_Data for review_
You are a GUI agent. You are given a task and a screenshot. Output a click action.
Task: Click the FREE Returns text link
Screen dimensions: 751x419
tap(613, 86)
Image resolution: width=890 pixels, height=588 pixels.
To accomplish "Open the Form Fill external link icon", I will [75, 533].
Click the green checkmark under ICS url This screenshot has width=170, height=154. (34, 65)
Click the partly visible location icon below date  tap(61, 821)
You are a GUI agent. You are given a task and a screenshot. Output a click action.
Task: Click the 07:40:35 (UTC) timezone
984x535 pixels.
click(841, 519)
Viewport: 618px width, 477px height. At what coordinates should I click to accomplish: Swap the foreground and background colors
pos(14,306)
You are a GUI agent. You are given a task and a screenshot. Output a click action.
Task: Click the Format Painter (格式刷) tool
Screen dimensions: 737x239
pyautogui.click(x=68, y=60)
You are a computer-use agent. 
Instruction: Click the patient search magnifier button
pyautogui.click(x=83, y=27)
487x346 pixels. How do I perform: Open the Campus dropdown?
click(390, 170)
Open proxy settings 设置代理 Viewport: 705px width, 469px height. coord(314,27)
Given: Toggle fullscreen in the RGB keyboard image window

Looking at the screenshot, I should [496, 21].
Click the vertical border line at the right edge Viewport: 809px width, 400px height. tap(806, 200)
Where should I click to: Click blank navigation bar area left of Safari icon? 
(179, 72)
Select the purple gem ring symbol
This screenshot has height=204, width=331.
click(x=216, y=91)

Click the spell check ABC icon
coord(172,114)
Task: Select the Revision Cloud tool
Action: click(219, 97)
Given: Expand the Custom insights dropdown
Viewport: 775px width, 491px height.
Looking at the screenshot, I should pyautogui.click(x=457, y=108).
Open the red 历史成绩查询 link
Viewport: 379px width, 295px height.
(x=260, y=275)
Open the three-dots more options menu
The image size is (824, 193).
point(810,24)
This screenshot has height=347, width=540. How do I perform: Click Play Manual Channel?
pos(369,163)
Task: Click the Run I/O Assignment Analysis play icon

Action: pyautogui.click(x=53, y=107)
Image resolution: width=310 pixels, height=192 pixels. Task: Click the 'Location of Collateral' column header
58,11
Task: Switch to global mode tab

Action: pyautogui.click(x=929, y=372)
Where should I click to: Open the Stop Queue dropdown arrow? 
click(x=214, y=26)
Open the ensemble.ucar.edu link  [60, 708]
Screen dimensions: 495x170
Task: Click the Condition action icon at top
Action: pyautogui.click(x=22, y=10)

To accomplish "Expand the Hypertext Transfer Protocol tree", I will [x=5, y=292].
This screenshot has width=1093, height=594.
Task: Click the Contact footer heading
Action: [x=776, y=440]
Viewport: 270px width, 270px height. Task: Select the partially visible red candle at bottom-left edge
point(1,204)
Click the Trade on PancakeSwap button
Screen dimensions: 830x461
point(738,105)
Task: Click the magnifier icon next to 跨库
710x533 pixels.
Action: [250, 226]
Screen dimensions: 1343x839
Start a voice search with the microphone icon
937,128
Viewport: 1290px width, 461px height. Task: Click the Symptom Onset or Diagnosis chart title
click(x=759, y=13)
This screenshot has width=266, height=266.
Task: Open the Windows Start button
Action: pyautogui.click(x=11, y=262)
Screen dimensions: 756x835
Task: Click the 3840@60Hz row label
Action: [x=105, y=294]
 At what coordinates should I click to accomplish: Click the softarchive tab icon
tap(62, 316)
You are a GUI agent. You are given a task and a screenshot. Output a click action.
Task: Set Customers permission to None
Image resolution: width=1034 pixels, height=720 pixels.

_Exercise description_
Each line of the records above, from the first through the one containing "Task: Click the 07:40:35 (UTC) timezone", is to be retyped exactly; no other line belongs.

_Exercise solution_
You are a GUI agent. You are given a task and a screenshot. Output a click action.
Task: Click the FREE Returns text link
Screen dimensions: 751x419
tap(613, 86)
Image resolution: width=890 pixels, height=588 pixels.
To accomplish "Open the Form Fill external link icon", I will [75, 533].
Click the green checkmark under ICS url This screenshot has width=170, height=154. (34, 65)
Click the partly visible location icon below date  tap(61, 821)
You are a GUI agent. You are given a task and a screenshot. Output a click action.
Task: Click the 07:40:35 (UTC) timezone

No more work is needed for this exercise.